The Consumer Financial Protection Bureau warned financial institutions that poorly deployed chatbots would impede customer interaction and stand as a barrier to resolving problems, according to a report published Tuesday.
The CFPB report highlights the problem customers face when advanced technologies like artificial intelligence affect their experience as they turn to banks for assistance with financial products and services.
The bureau said it received several complaints from "frustrated customers" who tried to reach out to their financial institutions for timely and straightforward answers to their queries or raise a dispute.
“To reduce costs, many financial institutions are integrating artificial intelligence technologies to steer people toward chatbots,” CFPB Director Rohit Chopra said in a statement. “A poorly deployed chatbot can lead to customer frustration, reduced trust and even violations of the law.”
Chatbots like OpenAI’s ChatGPT, introduced in November, could generate incorrect outputs undetectable by some users, the bureau said.
The CFPB in April announced an interagency initiative, alongside the Justice Department, Federal Trade Commission, and Equal Employment Opportunity Commission, to crack down on “unchecked AI” in lending, housing and employment.
“The CFPB is thinking about the future of banking — whether it be in the metaverse or in some sort of augmented reality context,” Chopra said at the time. “We’re doing some work right now on how [generative AI] might undermine or create risks in customized customer care, to the extent that biases are introduced, or frankly, even the wrong information.”
Roughly 37% of Americans interacted with a chatbot in 2022 to pay bills, look up recent transactions or perform other functions — and that figure is expected to grow, the CFPB said.
While most of the banking industry uses simple rule-based chatbots to route customers to frequently asked questions or limited responses, some institutions have developed their own chatbots by training algorithms with chat logs and real customer conversations. Capital One’s Eno and Bank of America’s Erica are two such examples.
The products and services can be complex, which makes it harder for customers to find the information they are looking for through FAQ responses, the CFPB asserted.
“Financial institutions should avoid using chatbots as their primary customer service delivery channel when it is reasonably clear that the chatbot is unable to meet customer needs,” the CFPB said.
For its part, Bank of America is working to expand Erica’s capability to offer proactive insights based on its understanding of a client’s typical transaction patterns. But it also wants to improve the flow of transactions, to include a seamless handoff to human agents and back to the digital assistant.

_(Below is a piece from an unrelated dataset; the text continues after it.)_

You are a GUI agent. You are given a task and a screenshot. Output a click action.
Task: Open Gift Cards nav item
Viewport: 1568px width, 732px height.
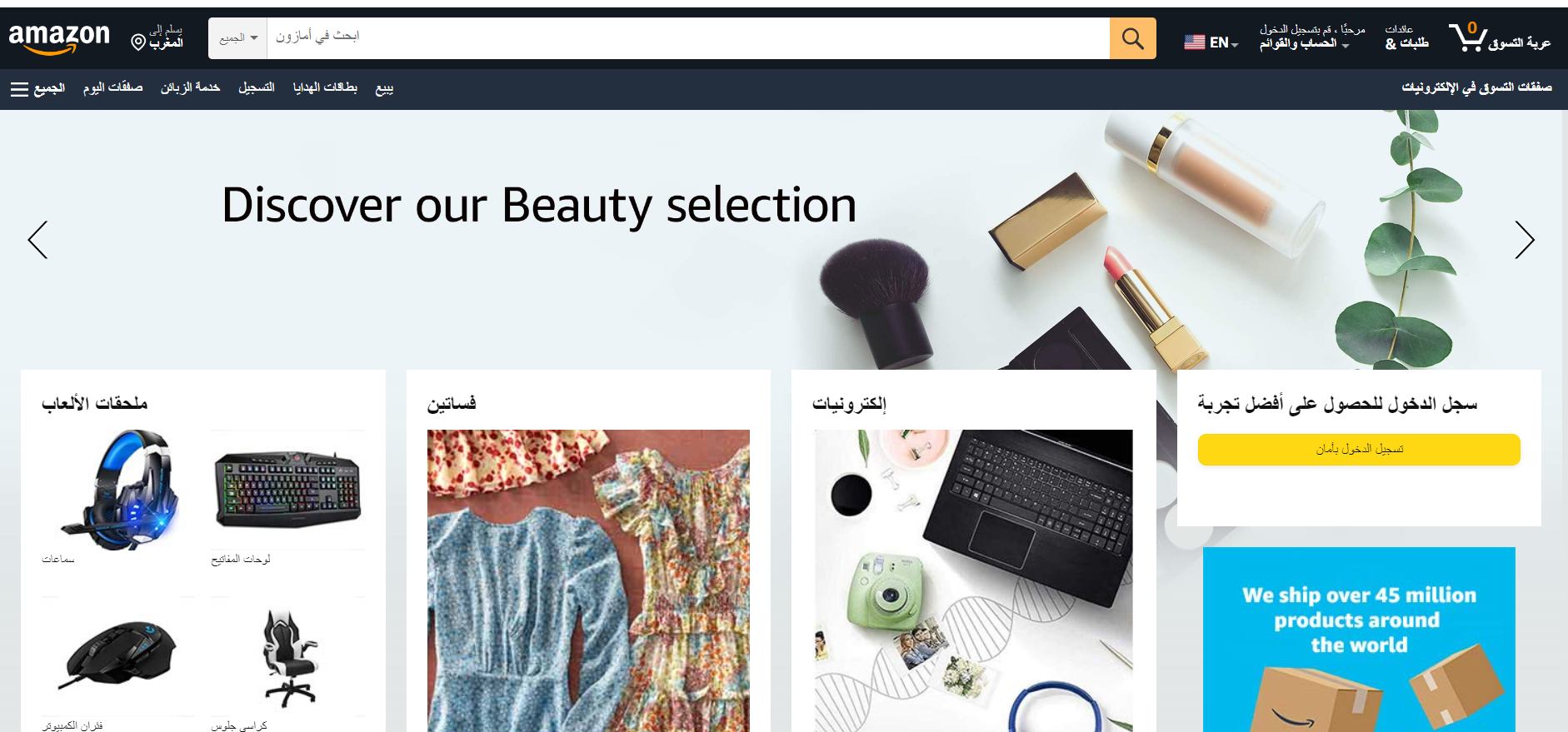pyautogui.click(x=325, y=87)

“We realized, at some point, people go, ‘I’m done with that chat, I need to talk to a human,’” Hari Gopalkrishnan, the bank’s chief information officer of retail, preferred, small business and wealth technology, said in December. “What if we could just introduce the human agent right along with a chatbot, pick up from where you left the chat … and then step back and let the chatbot take over again.”
The CFPB on Tuesday highlighted some risk factors when chatbots are involved. Chatbots, for example, might provide incorrect information or might fail to identify that a customer is invoking their federal rights, or might fail to protect their privacy. Sometimes, the inaccurate information can lead customers to select the wrong products or services that they need, and sometimes the customers might incur wrongly assessed fees or other penalties based on the incorrect information.
Sometimes customers are looking for immediate answers or assistance from their banks but struggle without direct human assistance, the CFPB said.
“Instead of finding help, consumers can face repetitive loops of unhelpful jargon,” the CFPB said. “Overall, their chatbot interactions can diminish their confidence and trust in their financial institutions.”